The problem we face, of course, is the same one that we’ve faced for some time now, namely that it’s unclear what could be done, or could have been done, to deter the North Koreans from this course of action once they developed the level of technical expertise needed to develop nuclear weapons and acquired the raw materials necessary to accomplish the task. Even before Pyongyang began developing nuclear weapons, a military solution to the North Korea problem was a dangerous endeavor due to the fact that, while the combined forces of the United States and South Korea would likely easily defeat the North in short order, it would come with a huge loss of military and civilian life. North Korea still has tens of thousands of weapons on its sided of the border that could easily be aimed at the massively populated areas around Seoul, for example, resulting in thousands of civilian deaths and tens of thousands of casualties. For years, it has been believed that the north had also developed a powerful biological and chemical weapons program that would massively increase both military and civilian casualties into the mix. With the missile technology it has developed, Kim Jong Un could direct that type of weaponry not only toward South Korea but also Japan. Now, with the possibility of adding nuclear weapons to the mix we’re reaching the point where the leadership in Pyongyang may be essentially untouchable.

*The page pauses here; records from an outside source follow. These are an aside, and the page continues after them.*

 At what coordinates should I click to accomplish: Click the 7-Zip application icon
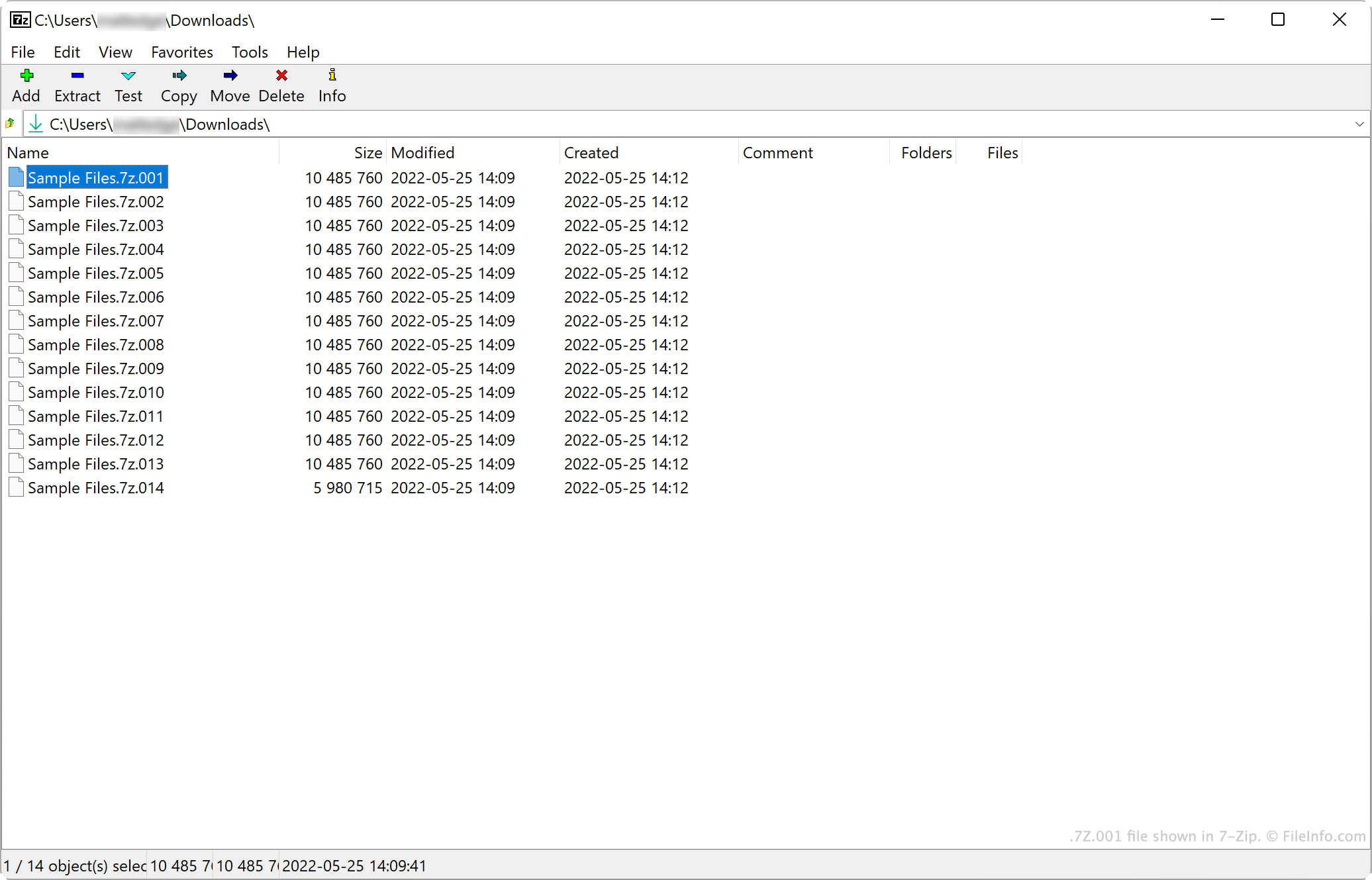19,19
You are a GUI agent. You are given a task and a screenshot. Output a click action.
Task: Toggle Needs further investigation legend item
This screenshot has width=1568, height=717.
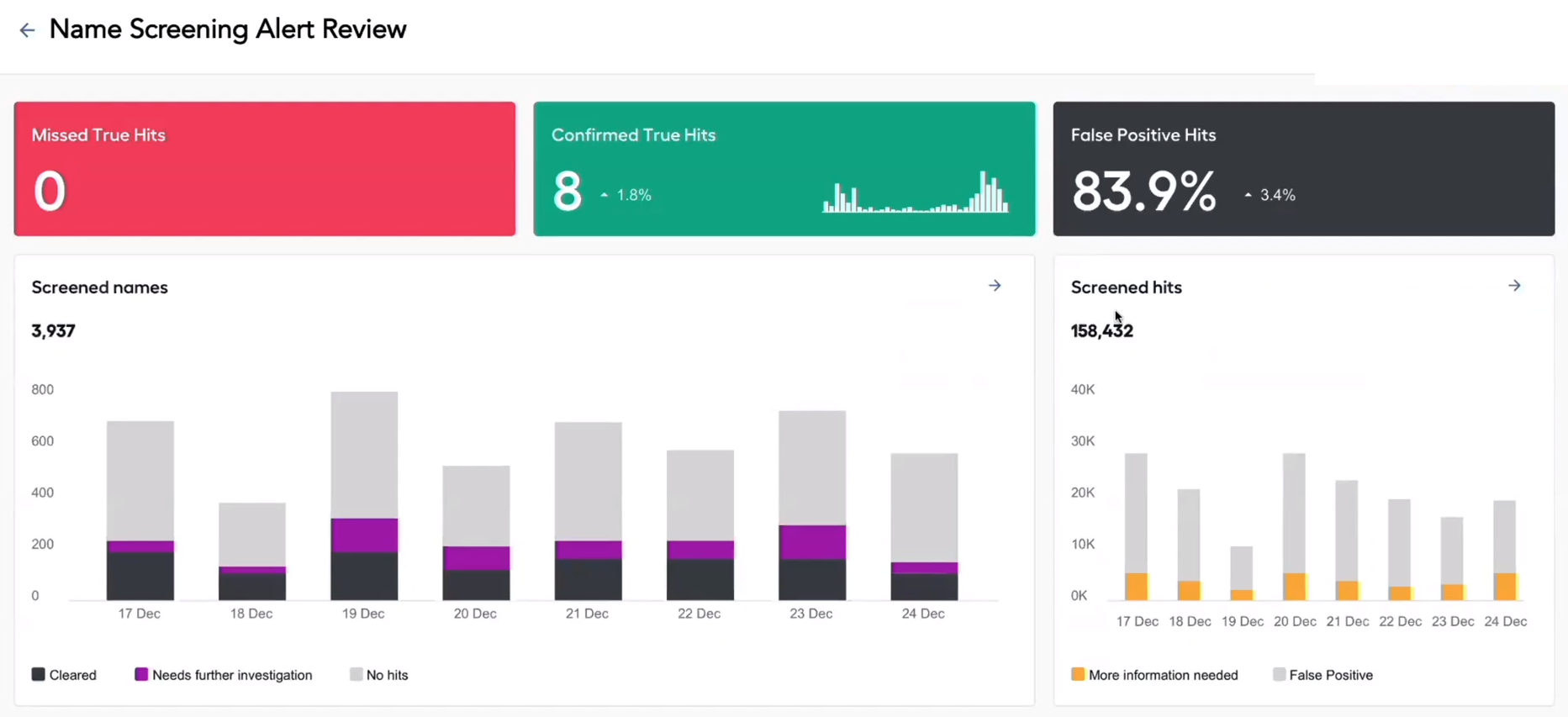pyautogui.click(x=223, y=675)
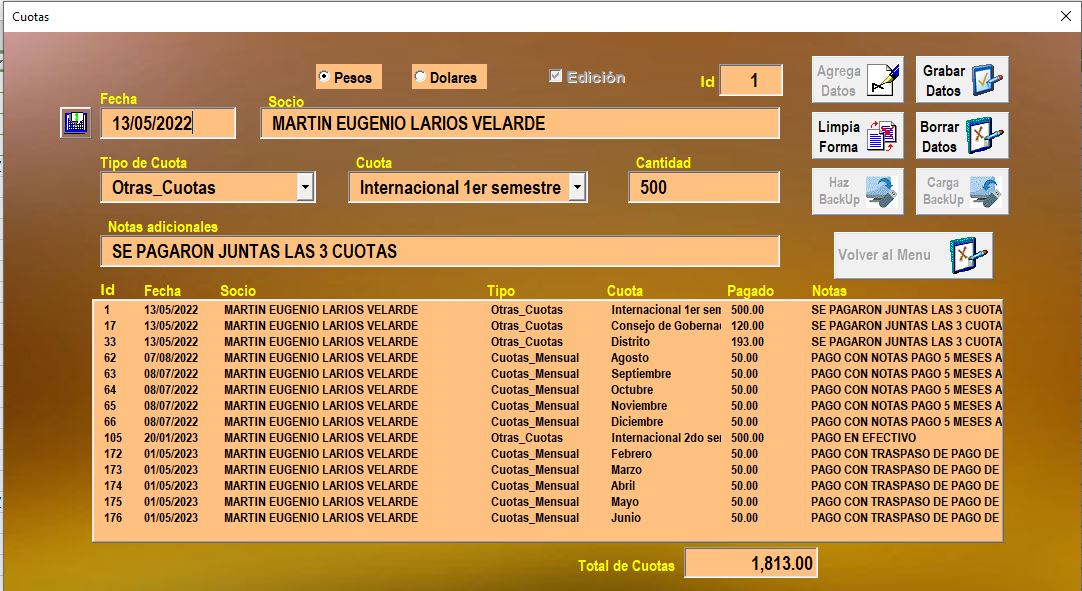Click the Fecha date input field
Screen dimensions: 1082x591
click(x=167, y=123)
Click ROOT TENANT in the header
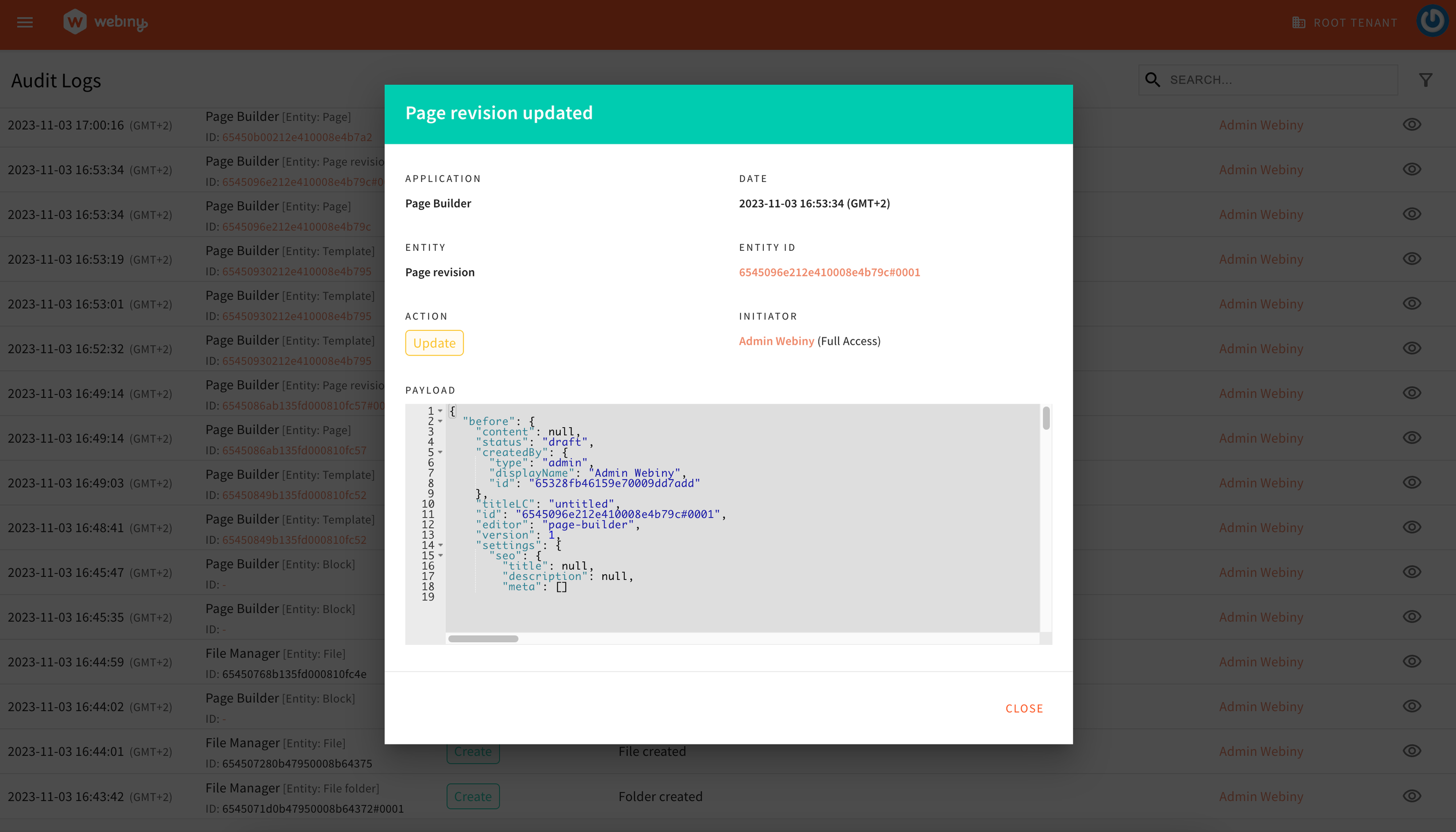Screen dimensions: 1456x832 pos(1355,23)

In the past, the Chinese seemed to have some influence over events in North Korea, but it’s not clear that this is the case anymore. As the North Koreans have continued with their nuclear and missile testing in defiance of international sanctions, Beijing has become increasingly publicly impatient with the Kim regime, but it appears from the outside that the old influence doesn’t have the power that it once used to. This is hardly surprising, of course. As North Korea becomes more of a nuclear power in its own right it becomes harder for even the Chinese, who are essentially the only nation with which the North has any real economic relationship at this point, to intimidate Pyongyang into action. In fact, we may be close to the point where China’s ability to significantly influence North Korea has already passed. If that’s the case, it’s hard to figure out what other options the world may have when it comes to dealing with this reclusive and increasingly dangerous regime.